__EXTRAIT PRÉSENTÉ__:
******

Ces points élémentaires sont pourtant cruciaux dans le pilotage de nos flux. Ainsi, si les équipes ne connaissent pas la marchandise en retard, ou attendue pour la journée, il est impossible de planifier les ressources de manière adéquate et d’avoir de la visibilité sur l’activité à venir.

Lorsque votre responsable hiérarchique vous l’a rappelé, vous avez indiqué que cela ne vous semblait pas être la priorité, marquant ainsi votre refus de vous conformer aux directives de votre supérieur hiérarchique et aux process de la Société.

En outre, le 5 octobre 2017, votre responsable hiérarchique vous a demandé d’initier un appel à volontariat auprès des salariés pour réaliser des heures supplémentaires dans votre équipe au vu du retard pris dans le déchargement des camions. Une fois encore, vous avez refusé de suivre les recommandations de votre supérieur hiérarchique, lequel refus a généré une désorganisation immédiate. En effet, 3 camions, qui représentent près de 3 000 unités, n’ont de ce fait pas pu être déchargés à temps ce jour-là, impactant la confiance des transporteurs envers notre site. En outre, cette marchandise n’a pas pu être mise en stock et donc proposée à nos clients sur le site internet. A nouveau, ces événements démontrent que vous ne prenez pas la mesure de vos responsabilités et des conséquences induites par vos manquements, ce qui n’est pas acceptable compte-tenu de votre expérience et de votre

niveau de responsabilité. Par ailleurs, nous avons également constaté des carences de votre part dans vos missions de manager. Votre responsable hiérarchique vous a demandé, à plusieurs reprises oralement, de formaliser des entretiens individuels avec votre équipe toutes les semaines. En effet, les managers de votre équipe étaient majoritairement inexpérimentés et nouvellement embauchés, et demandaient donc votre soutien. Malgré ces demandes, ces entretiens n’ont pas été formalisés, ne permettant pas à votre manager d’avoir une vision d’ensemble de l’équipe.

******

__CONSIGNE A__: Recopiez sans aucune modification toutes les lignes de la liste placée ci-dessous.

******

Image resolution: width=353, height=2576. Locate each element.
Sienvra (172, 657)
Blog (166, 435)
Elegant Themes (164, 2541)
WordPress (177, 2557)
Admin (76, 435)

******

__CONSIGNE B__: Résumez l'extrait en deux phrases.

__RÉPONSE ATTENDUE A__:
Image resolution: width=353, height=2576. Locate each element.
Sienvra (172, 657)
Blog (166, 435)
Elegant Themes (164, 2541)
WordPress (177, 2557)
Admin (76, 435)

__RÉPONSE ATTENDUE B__: Il est reproché à la personne visée d'avoir refusé de se conformer aux directives de son supérieur hiérarchique, notamment le 5 octobre 2017 en n'initiant pas d'appel à volontariat pour des heures supplémentaires, refus qui a empêché le déchargement à temps de 3 camions représentant près de 3 000 unités. Des carences dans ses missions de manager sont également relevées, les entretiens individuels hebdomadaires demandés à plusieurs reprises par son responsable hiérarchique n'ayant pas été formalisés.